Is your company people-centric or profit-centric?

Annette Franz

Rather than thinking customer-centric, how about thinking people-centric?

While customer experience strategies must include a priority focus on the employee experience (i.e., they are first!), they often don’t. Many companies believe that they can improve the customer experience without improving the employee experience.

I’ve heard that said many times over the last 25 years. It doesn’t get any easier to hear over time. And the thinking is just as erroneous now as it was back then.

If you want to move beyond cosmetic changes and lip service to real changes in the customer experience, you must first look at the employee experience.

To improve both, you must first look to company culture and leadership. At the root of what both employees and customers experience with a company is its culture, and that culture must be one designed to focus on both of their needs – and put them and their needs before profits or shareholder value.

Does your company have a people-centric culture, or is it profit-centric and profit-driven?

Yes, companies must make money, but there’s a better way to do it that benefits all constituencies involved.

Culture is so important to your business.

The right culture is even more important. If you ask me, the right culture is always one that is customer-centric. Putting the customer at the heart of the business is what makes the world, er, the business, go round.Recall that culture is values + behaviors. 

After you define the core values for the business, you have to then provide examples of acceptable and unacceptable behaviors for each, as well as the outcomes associated with living these values. All of this ensures that every employee understands the values and what they mean – for them, for customers, and for the business. In other words, the values must be defined, socialized, and operationalized.

When you’re defining and designing your customer-centric culture – it is and must be deliberately designed to be that way – it’s important that at least some of the values align with the actions and behaviors you expect from employees as they interact with your customers (and with each other).

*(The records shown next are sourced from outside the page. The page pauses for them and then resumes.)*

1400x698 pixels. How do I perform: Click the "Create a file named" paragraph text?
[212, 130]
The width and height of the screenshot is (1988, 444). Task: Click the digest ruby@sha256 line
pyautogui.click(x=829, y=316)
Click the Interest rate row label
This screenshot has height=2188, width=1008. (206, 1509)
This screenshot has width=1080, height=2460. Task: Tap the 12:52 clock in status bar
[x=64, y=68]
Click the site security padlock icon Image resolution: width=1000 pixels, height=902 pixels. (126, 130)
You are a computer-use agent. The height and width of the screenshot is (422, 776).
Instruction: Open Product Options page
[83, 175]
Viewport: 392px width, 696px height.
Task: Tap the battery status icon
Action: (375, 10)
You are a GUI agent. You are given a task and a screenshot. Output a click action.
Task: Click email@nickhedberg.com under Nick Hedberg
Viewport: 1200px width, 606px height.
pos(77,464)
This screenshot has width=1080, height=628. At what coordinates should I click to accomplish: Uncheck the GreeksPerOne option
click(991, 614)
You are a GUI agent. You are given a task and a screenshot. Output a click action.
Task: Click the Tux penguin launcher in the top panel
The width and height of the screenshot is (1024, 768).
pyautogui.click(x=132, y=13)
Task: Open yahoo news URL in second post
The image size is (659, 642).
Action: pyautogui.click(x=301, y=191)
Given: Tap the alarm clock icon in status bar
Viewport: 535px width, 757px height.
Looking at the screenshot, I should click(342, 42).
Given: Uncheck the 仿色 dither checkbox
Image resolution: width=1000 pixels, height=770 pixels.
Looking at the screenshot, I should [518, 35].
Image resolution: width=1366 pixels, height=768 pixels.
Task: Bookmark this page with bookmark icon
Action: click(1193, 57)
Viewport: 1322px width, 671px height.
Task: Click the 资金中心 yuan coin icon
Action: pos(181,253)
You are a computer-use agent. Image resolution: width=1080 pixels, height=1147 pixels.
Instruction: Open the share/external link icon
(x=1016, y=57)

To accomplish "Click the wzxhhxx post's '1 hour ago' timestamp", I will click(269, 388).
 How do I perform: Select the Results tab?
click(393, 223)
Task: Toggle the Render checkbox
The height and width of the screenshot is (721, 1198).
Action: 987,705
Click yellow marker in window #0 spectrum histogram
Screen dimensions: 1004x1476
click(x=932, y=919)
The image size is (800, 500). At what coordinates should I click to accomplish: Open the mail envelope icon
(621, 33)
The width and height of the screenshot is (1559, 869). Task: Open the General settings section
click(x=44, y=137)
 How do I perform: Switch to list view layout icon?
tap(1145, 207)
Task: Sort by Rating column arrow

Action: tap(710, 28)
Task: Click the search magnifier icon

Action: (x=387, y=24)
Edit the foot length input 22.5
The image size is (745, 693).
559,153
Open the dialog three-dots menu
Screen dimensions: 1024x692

A few examples include: listening, WOW customers, people first, customers first, deliver WOW through service, customer obsession, obsess about our members, focus on the customer and all else will follow, strong relationships create guests for life, innovation, service excellence, collaboration, customer trust, etc. You get the idea. You don’t have to have values that mention the customer, just values that align with the customer-centric culture that you want to create.

This is where we start to see that values create value.

Values that reflect a customer-centric culture will certainly ensure that the customer voice is woven into daily operations across departments, business lines, divisions, etc. – across the entire organization – and that no decisions are made without considering the impact on the customer. Then and only then will you be in a position to innovate, to drive continuous improvement, and to create value, for customers and for the business. Innovation is one of the benefits of a customer-centric business.

Customers provide feedback. Businesses listen, co-create, and innovate to solve customer problems. When you solve problems for customers, you’re creating value for them. And that sells a lot more products than creating something no one wants. In the end, both customers and the business win.

Culture is a driving force in creating value for customers and for the business. Yes, values do create value.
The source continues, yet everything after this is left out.